Copy each of the following entries word for word, with nothing altered.

=== DATA EXCERPTS ===

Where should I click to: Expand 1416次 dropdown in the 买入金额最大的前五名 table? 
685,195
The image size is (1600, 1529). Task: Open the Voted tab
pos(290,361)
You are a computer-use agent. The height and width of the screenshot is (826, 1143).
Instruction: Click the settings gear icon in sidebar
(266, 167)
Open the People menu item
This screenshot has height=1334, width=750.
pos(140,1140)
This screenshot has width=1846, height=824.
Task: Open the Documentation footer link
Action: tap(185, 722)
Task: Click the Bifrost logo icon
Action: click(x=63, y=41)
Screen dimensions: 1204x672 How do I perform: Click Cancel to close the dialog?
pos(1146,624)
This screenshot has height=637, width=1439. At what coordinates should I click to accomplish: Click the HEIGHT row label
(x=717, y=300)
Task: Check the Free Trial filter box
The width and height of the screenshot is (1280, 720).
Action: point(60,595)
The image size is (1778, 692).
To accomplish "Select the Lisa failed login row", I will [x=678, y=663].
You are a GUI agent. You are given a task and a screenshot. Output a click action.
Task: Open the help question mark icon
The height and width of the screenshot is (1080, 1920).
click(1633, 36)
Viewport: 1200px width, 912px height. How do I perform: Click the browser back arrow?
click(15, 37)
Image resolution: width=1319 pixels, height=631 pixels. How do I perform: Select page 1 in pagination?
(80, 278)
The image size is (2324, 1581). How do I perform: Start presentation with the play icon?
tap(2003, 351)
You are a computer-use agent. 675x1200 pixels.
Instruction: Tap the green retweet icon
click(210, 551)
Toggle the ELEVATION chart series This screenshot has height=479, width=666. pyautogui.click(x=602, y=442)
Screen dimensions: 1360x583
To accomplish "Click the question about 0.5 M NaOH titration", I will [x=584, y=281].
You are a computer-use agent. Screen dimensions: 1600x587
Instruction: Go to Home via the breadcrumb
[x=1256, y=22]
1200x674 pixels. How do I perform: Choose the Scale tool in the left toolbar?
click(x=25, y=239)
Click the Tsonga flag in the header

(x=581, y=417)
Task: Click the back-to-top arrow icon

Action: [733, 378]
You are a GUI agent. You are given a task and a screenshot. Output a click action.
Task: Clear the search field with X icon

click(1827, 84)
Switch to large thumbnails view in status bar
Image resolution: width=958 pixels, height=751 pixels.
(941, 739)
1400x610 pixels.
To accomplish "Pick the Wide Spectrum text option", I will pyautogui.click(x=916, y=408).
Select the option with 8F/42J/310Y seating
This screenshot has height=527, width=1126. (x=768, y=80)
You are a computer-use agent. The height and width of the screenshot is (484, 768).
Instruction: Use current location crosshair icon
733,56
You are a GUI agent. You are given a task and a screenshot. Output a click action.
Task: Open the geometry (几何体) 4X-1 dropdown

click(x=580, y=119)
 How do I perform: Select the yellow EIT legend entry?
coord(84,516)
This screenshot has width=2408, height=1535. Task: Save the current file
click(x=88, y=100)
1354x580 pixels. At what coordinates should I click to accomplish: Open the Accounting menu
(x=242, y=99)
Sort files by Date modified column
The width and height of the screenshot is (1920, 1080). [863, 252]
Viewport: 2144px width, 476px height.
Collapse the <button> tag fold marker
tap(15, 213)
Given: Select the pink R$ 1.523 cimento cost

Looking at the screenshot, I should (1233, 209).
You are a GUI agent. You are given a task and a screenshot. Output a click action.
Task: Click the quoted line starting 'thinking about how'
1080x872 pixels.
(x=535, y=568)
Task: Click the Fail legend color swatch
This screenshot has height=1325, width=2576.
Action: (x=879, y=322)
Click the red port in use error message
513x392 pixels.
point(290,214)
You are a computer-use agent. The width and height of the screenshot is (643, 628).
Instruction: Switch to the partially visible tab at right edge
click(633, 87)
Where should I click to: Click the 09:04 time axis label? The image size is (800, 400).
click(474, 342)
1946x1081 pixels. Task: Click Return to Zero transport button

===

**RESULT FOR THIS EXERCISE:**
Where should I click to: Expand 1416次 dropdown in the 买入金额最大的前五名 table? 
685,195
The image size is (1600, 1529). Task: Open the Voted tab
pos(290,361)
You are a computer-use agent. The height and width of the screenshot is (826, 1143).
Instruction: Click the settings gear icon in sidebar
(266, 167)
Open the People menu item
This screenshot has height=1334, width=750.
pos(140,1140)
This screenshot has width=1846, height=824.
Task: Open the Documentation footer link
Action: tap(185, 722)
Task: Click the Bifrost logo icon
Action: click(x=63, y=41)
Screen dimensions: 1204x672 How do I perform: Click Cancel to close the dialog?
pos(1146,624)
This screenshot has height=637, width=1439. At what coordinates should I click to accomplish: Click the HEIGHT row label
(x=717, y=300)
Task: Check the Free Trial filter box
The width and height of the screenshot is (1280, 720).
Action: point(60,595)
The image size is (1778, 692).
To accomplish "Select the Lisa failed login row", I will [x=678, y=663].
You are a GUI agent. You are given a task and a screenshot. Output a click action.
Task: Open the help question mark icon
The height and width of the screenshot is (1080, 1920).
click(1633, 36)
Viewport: 1200px width, 912px height. How do I perform: Click the browser back arrow?
click(15, 37)
Image resolution: width=1319 pixels, height=631 pixels. How do I perform: Select page 1 in pagination?
(80, 278)
The image size is (2324, 1581). How do I perform: Start presentation with the play icon?
tap(2003, 351)
You are a computer-use agent. 675x1200 pixels.
Instruction: Tap the green retweet icon
click(210, 551)
Toggle the ELEVATION chart series This screenshot has height=479, width=666. pyautogui.click(x=602, y=442)
Screen dimensions: 1360x583
To accomplish "Click the question about 0.5 M NaOH titration", I will [x=584, y=281].
You are a computer-use agent. Screen dimensions: 1600x587
Instruction: Go to Home via the breadcrumb
[x=1256, y=22]
1200x674 pixels. How do I perform: Choose the Scale tool in the left toolbar?
click(x=25, y=239)
Click the Tsonga flag in the header

(x=581, y=417)
Task: Click the back-to-top arrow icon

Action: [733, 378]
You are a GUI agent. You are given a task and a screenshot. Output a click action.
Task: Clear the search field with X icon

click(1827, 84)
Switch to large thumbnails view in status bar
Image resolution: width=958 pixels, height=751 pixels.
(941, 739)
1400x610 pixels.
To accomplish "Pick the Wide Spectrum text option", I will pyautogui.click(x=916, y=408).
Select the option with 8F/42J/310Y seating
This screenshot has height=527, width=1126. (x=768, y=80)
You are a computer-use agent. The height and width of the screenshot is (484, 768).
Instruction: Use current location crosshair icon
733,56
You are a GUI agent. You are given a task and a screenshot. Output a click action.
Task: Open the geometry (几何体) 4X-1 dropdown

click(x=580, y=119)
 How do I perform: Select the yellow EIT legend entry?
coord(84,516)
This screenshot has width=2408, height=1535. Task: Save the current file
click(x=88, y=100)
1354x580 pixels. At what coordinates should I click to accomplish: Open the Accounting menu
(x=242, y=99)
Sort files by Date modified column
The width and height of the screenshot is (1920, 1080). [863, 252]
Viewport: 2144px width, 476px height.
Collapse the <button> tag fold marker
tap(15, 213)
Given: Select the pink R$ 1.523 cimento cost

Looking at the screenshot, I should (1233, 209).
You are a GUI agent. You are given a task and a screenshot. Output a click action.
Task: Click the quoted line starting 'thinking about how'
1080x872 pixels.
(x=535, y=568)
Task: Click the Fail legend color swatch
This screenshot has height=1325, width=2576.
Action: (x=879, y=322)
Click the red port in use error message
513x392 pixels.
point(290,214)
You are a computer-use agent. The width and height of the screenshot is (643, 628).
Instruction: Switch to the partially visible tab at right edge
click(633, 87)
Where should I click to: Click the 09:04 time axis label? The image size is (800, 400).
click(474, 342)
1946x1081 pixels. Task: Click Return to Zero transport button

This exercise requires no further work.